▶ [Problem requirements] Nothing in the records should change; write them all out exactly.

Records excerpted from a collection

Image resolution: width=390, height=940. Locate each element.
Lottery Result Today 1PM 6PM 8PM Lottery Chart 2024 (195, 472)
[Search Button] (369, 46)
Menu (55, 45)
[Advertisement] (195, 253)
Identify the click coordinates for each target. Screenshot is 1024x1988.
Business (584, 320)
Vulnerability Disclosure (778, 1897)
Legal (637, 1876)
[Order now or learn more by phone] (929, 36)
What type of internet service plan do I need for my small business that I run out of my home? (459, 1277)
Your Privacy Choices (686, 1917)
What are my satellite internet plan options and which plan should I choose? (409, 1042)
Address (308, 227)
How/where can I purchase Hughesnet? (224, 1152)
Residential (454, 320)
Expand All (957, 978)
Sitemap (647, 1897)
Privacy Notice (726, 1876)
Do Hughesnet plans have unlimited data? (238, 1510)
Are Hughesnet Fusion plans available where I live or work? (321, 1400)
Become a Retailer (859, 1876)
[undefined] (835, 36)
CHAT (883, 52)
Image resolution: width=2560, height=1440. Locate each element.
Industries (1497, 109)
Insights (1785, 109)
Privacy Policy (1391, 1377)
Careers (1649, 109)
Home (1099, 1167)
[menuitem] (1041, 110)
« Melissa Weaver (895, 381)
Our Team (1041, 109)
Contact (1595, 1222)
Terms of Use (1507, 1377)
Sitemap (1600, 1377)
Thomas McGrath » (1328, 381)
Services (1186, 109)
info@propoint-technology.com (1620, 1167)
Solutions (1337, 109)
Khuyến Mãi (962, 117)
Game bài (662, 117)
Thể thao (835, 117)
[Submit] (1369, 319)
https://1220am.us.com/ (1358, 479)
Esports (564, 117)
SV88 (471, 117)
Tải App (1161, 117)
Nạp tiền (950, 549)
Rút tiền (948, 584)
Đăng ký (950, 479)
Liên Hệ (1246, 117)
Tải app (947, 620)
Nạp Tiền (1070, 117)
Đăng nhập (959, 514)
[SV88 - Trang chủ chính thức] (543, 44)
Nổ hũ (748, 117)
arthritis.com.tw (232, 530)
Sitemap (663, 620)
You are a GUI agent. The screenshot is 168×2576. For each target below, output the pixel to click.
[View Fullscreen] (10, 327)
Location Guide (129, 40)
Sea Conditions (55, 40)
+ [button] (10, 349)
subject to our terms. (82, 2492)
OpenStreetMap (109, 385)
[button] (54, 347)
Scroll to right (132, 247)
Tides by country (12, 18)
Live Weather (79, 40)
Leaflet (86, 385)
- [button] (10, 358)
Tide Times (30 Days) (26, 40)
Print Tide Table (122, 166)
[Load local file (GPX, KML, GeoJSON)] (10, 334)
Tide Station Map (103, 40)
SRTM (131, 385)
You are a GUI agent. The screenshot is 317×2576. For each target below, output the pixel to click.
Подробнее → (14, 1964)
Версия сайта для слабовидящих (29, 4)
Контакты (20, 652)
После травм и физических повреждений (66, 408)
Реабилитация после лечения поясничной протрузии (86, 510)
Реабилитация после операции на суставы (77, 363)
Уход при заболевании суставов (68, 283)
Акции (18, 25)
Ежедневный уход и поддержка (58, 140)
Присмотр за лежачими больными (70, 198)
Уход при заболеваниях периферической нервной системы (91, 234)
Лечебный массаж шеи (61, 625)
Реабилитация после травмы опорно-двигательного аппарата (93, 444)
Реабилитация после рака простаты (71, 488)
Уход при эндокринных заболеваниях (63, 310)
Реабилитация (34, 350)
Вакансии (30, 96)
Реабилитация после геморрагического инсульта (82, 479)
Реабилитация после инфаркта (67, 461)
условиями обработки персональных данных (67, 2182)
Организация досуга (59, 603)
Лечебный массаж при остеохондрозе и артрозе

▶ [Answer]
Image resolution: width=390, height=940. Locate each element.
Lottery Result Today 1PM 6PM 8PM Lottery Chart 2024 (195, 472)
[Search Button] (369, 46)
Menu (55, 45)
[Advertisement] (195, 253)
Identify the click coordinates for each target. Screenshot is 1024x1988.
Business (584, 320)
Vulnerability Disclosure (778, 1897)
Legal (637, 1876)
[Order now or learn more by phone] (929, 36)
What type of internet service plan do I need for my small business that I run out of my home? (459, 1277)
Your Privacy Choices (686, 1917)
What are my satellite internet plan options and which plan should I choose? (409, 1042)
Address (308, 227)
How/where can I purchase Hughesnet? (224, 1152)
Residential (454, 320)
Expand All (957, 978)
Sitemap (647, 1897)
Privacy Notice (726, 1876)
Do Hughesnet plans have unlimited data? (238, 1510)
Are Hughesnet Fusion plans available where I live or work? (321, 1400)
Become a Retailer (859, 1876)
[undefined] (835, 36)
CHAT (883, 52)
Image resolution: width=2560, height=1440. Locate each element.
Industries (1497, 109)
Insights (1785, 109)
Privacy Policy (1391, 1377)
Careers (1649, 109)
Home (1099, 1167)
[menuitem] (1041, 110)
« Melissa Weaver (895, 381)
Our Team (1041, 109)
Contact (1595, 1222)
Terms of Use (1507, 1377)
Sitemap (1600, 1377)
Thomas McGrath » (1328, 381)
Services (1186, 109)
info@propoint-technology.com (1620, 1167)
Solutions (1337, 109)
Khuyến Mãi (962, 117)
Game bài (662, 117)
Thể thao (835, 117)
[Submit] (1369, 319)
https://1220am.us.com/ (1358, 479)
Esports (564, 117)
SV88 (471, 117)
Tải App (1161, 117)
Nạp tiền (950, 549)
Rút tiền (948, 584)
Đăng ký (950, 479)
Liên Hệ (1246, 117)
Tải app (947, 620)
Nạp Tiền (1070, 117)
Đăng nhập (959, 514)
[SV88 - Trang chủ chính thức] (543, 44)
Nổ hũ (748, 117)
arthritis.com.tw (232, 530)
Sitemap (663, 620)
You are a GUI agent. The screenshot is 168×2576. For each target below, output the pixel to click.
[View Fullscreen] (10, 327)
Location Guide (129, 40)
Sea Conditions (55, 40)
+ [button] (10, 349)
subject to our terms. (82, 2492)
OpenStreetMap (109, 385)
[button] (54, 347)
Scroll to right (132, 247)
Tides by country (12, 18)
Live Weather (79, 40)
Leaflet (86, 385)
- [button] (10, 358)
Tide Times (30 Days) (26, 40)
Print Tide Table (122, 166)
[Load local file (GPX, KML, GeoJSON)] (10, 334)
Tide Station Map (103, 40)
SRTM (131, 385)
You are a GUI agent. The screenshot is 317×2576. For each target below, output the pixel to click.
Подробнее → (14, 1964)
Версия сайта для слабовидящих (29, 4)
Контакты (20, 652)
После травм и физических повреждений (66, 408)
Реабилитация после лечения поясничной протрузии (86, 510)
Реабилитация после операции на суставы (77, 363)
Уход при заболевании суставов (68, 283)
Акции (18, 25)
Ежедневный уход и поддержка (58, 140)
Присмотр за лежачими больными (70, 198)
Уход при заболеваниях периферической нервной системы (91, 234)
Лечебный массаж шеи (61, 625)
Реабилитация после травмы опорно-двигательного аппарата (93, 444)
Реабилитация после рака простаты (71, 488)
Уход при эндокринных заболеваниях (63, 310)
Реабилитация (34, 350)
Вакансии (30, 96)
Реабилитация после геморрагического инсульта (82, 479)
Реабилитация после инфаркта (67, 461)
условиями обработки персональных данных (67, 2182)
Организация досуга (59, 603)
Лечебный массаж при остеохондрозе и артрозе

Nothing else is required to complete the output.